• [Task prompt]
Write out, word for word, the part of the listing below that opens with the line containing "Click output connector of Supabase node" and closes with the line containing "1024x559 pixels.", keeping both of those lines and adding no others.

---------- Input records ----------

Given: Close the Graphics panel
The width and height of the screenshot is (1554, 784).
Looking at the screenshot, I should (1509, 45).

----------
---------- Input records ----------

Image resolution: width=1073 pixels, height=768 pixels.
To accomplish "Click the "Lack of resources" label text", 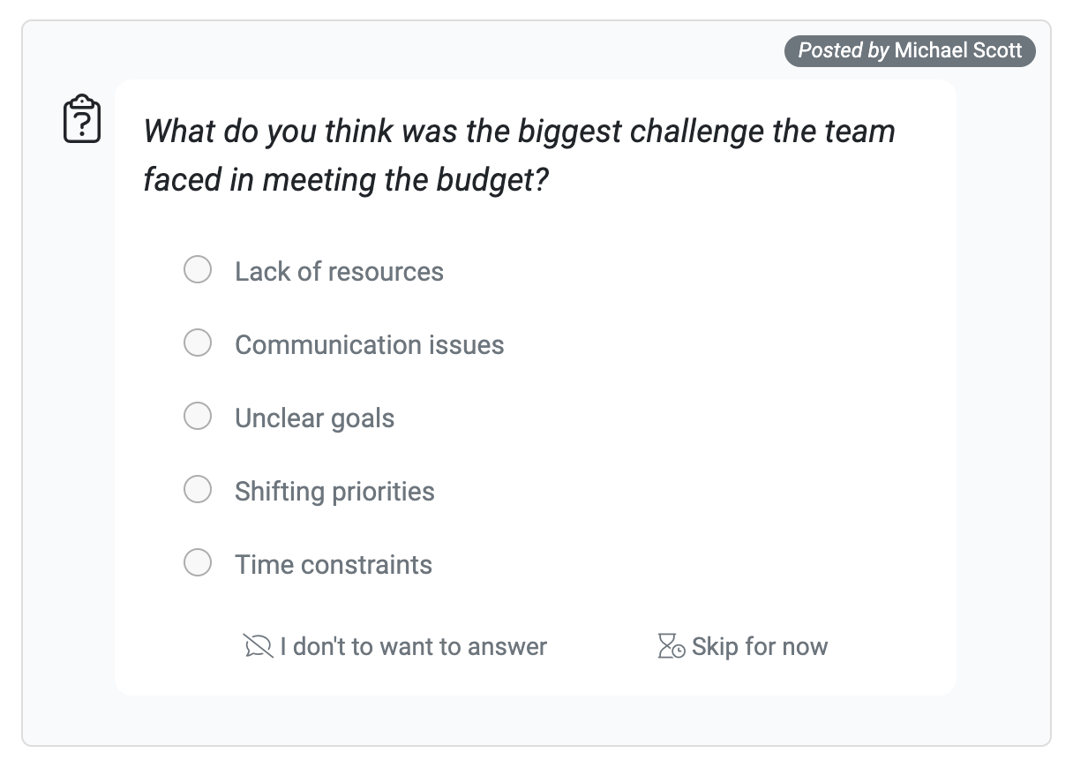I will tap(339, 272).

----------
---------- Input records ----------

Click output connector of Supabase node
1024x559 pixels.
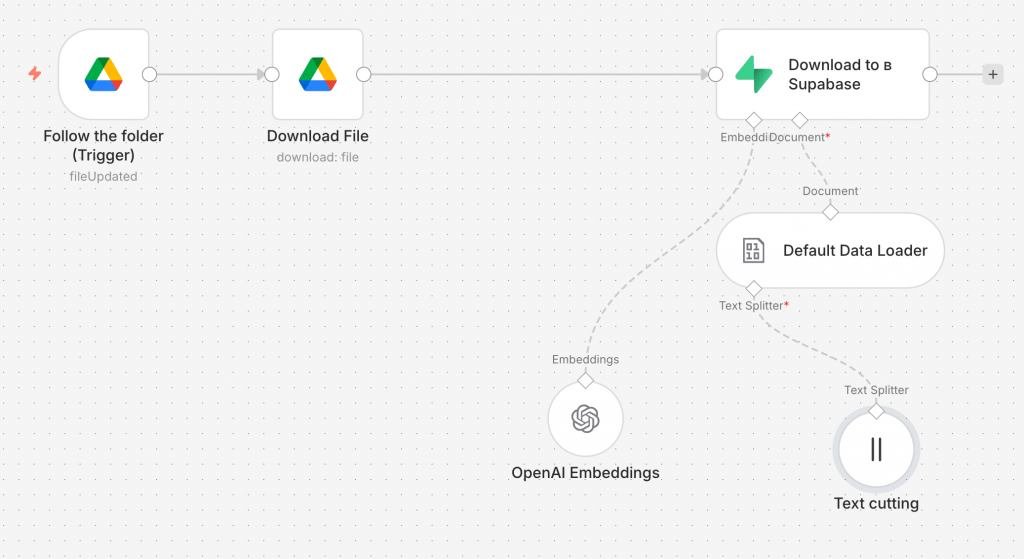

----------

• [Final answer]
Click output connector of Supabase node
1024x559 pixels.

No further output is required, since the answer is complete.